Basil, what chances are you refering too? Ken Block is a professional driver, all the snowboarders are professional snowboarders. they are all getting paid plenty (Ken Block is one of the owners of DC shoes, and placed 2nd in the Rally America champs in 2006). IDK about the snowboarders, but Ken Block is a driver i'd trust while jumping over him...


----------



## Electric-Mayhem (Jan 19, 2004)

BastrdSonOfElvis said:


> Get the Outback Sport if you want an Impreza. It has more ground clearance, better gas mileage, still has AWD and isn't so strongly associated with immaturity.


hehee.......dispite my avatar, I would concur Outback, if not the "sport" part. I love my WRX, but if I bought a new Subaru today it would have to be the Outback XT. All the fun of the WRX with a better interior and better utility.

The clearance difference isn't that huge between the Sport and 2.5 RS/WRX versions of the Impreza. If you want clearance, go with the Legacy Outback (GT for the turbo:twisted.

As for the stunts in that video, I didn't see any major risks taken (other then wreckin the paint job on that rally car). I quite enjoyed it, and it made me wish I had the money to play around like that. I would say that Ken Block has done much more dangerous stuff (like that huge ass jump he did). Those guys know what they are doing.

JH


----------



## Livingston (Jan 8, 2004)

*2002 WRX wagon*

I've got the WRX 2002 wagon. Love it. Definitely lags under 3000 rpm, but that is the downside to the turbo. If you are willing to sacrifice some clutch, not a problem. Otherwise stop-and-go traffic can be annoying. Very few cars/trucks keep up on the hills on the I-70 trip to Summit. 

You can get it pretty deep on a moderate 4WD trail, but the clearance will have you cringing at every scrape and the smell of the clutch (due to weak >3000 rpm torque) will be unbearable, especially on steep technical hills. Ask me how I know.

Interior room isn't too bad. I could fit my Gus inside with the passenger seat all the way forward. No room for passengers obviously. Fits 4 people fine, but wouldn't want to travel to Gauley with that many.

Not too impressed with the milage. I get an average of 25 mpg now. Best I ever get is 29, and that is driving it like a grandma-- which is real hard to do in a car like that.

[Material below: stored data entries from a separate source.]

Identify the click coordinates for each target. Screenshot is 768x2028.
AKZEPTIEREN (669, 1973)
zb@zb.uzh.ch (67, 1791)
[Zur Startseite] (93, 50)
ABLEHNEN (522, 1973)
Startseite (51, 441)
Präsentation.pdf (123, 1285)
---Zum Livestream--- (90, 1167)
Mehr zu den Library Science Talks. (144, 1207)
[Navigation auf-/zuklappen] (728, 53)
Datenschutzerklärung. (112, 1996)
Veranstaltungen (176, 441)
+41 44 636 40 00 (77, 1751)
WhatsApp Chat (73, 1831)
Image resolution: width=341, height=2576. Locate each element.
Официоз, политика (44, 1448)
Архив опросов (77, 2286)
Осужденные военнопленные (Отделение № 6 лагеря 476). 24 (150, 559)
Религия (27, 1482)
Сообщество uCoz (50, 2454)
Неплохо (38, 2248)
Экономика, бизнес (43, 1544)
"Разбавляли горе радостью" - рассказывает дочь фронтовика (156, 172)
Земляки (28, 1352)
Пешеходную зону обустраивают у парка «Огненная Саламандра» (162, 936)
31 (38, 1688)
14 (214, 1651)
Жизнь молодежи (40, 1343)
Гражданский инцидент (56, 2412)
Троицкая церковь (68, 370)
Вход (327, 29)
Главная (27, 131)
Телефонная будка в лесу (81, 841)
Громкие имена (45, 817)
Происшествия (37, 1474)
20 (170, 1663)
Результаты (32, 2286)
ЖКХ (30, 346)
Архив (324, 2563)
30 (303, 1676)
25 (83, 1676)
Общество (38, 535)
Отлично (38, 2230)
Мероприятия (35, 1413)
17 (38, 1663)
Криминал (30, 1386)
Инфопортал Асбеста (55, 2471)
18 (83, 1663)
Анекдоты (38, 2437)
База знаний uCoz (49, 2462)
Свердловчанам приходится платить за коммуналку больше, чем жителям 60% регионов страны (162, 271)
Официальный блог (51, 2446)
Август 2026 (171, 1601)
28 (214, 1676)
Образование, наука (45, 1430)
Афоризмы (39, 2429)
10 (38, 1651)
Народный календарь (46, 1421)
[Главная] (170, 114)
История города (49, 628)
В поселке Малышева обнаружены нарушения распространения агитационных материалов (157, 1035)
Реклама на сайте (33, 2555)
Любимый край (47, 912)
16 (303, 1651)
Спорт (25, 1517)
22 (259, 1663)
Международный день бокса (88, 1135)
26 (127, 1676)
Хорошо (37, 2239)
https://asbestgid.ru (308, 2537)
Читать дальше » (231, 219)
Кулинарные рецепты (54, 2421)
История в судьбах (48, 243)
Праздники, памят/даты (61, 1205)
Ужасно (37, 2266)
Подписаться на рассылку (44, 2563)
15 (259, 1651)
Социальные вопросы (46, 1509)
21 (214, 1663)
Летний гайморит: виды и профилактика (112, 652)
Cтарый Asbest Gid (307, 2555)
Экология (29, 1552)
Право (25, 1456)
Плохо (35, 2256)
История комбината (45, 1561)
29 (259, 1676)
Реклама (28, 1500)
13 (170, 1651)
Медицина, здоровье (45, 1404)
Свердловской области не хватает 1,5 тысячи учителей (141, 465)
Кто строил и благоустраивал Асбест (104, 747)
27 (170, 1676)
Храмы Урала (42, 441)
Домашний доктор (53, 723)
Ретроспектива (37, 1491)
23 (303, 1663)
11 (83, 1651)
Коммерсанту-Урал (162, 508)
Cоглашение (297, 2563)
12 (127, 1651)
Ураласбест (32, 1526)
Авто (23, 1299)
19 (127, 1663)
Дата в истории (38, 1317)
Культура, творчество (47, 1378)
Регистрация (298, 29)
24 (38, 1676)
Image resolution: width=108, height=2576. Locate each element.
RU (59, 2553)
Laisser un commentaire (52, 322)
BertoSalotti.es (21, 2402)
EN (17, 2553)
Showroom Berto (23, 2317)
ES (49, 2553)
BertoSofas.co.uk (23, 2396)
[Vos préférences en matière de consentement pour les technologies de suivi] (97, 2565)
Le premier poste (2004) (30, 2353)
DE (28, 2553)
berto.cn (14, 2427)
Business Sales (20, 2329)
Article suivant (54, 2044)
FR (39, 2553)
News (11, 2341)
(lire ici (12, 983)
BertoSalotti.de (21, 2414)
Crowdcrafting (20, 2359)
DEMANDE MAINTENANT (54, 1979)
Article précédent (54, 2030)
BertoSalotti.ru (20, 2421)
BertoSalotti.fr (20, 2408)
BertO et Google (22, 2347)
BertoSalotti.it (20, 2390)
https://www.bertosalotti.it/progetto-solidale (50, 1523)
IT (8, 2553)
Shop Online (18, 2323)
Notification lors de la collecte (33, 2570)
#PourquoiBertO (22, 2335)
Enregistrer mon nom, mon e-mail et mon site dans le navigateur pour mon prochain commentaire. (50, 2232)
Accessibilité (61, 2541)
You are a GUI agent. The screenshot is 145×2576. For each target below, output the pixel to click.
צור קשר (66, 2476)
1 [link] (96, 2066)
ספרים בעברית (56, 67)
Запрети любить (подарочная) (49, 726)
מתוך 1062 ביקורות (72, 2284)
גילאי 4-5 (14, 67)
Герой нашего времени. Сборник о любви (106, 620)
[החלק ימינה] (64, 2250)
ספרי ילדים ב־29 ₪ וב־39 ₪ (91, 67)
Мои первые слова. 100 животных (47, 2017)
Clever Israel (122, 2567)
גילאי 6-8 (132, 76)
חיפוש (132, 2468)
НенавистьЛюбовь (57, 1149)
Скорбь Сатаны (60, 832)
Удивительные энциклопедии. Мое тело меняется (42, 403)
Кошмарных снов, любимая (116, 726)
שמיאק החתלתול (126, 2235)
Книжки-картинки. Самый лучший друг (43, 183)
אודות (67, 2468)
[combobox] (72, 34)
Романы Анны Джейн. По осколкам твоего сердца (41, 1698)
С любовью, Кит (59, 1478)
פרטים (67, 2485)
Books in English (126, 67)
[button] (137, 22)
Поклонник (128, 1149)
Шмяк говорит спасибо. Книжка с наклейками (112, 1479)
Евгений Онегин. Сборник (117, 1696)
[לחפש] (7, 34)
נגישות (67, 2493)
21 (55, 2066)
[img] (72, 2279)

BSOE, I somewhat agree, but only with the STi version. That fin and huge scoop look ridiculous. The car is f'kin sick though.

-d


----------



## gh (Oct 13, 2003)

Should have shown a video of it in the shop. That was my WRX's favorite spot. I miss the 3k-7k surge but not the bs with the dealer.


----------



## Electric-Mayhem (Jan 19, 2004)

Livingston said:


> I've got the WRX 2002 wagon. Love it. Definitely lags under 3000 rpm, but that is the downside to the turbo. If you are willing to sacrifice some clutch, not a problem. Otherwise stop-and-go traffic can be annoying. Very few cars/trucks keep up on the hills on the I-70 trip to Summit.
> 
> You can get it pretty deep on a moderate 4WD trail, but the clearance will have you cringing at every scrape and the smell of the clutch (due to weak >3000 rpm torque) will be unbearable, especially on steep technical hills. Ask me how I know.
> 
> ...


THe fun thing is, with minimal money spent, you can up the HP and lower the lag time considerably in the Rex. Just adding an aftermarket up pipe will net you 500rpm sooner with full boost, without negatively effecting emissions either. Get that and an open-source aftermarket ECU reflash and you'll be amazed at the difference, all without effecting mileage (if anything its better since the engine runs smoother). Its still not going to be as quick as the STI version, but its close.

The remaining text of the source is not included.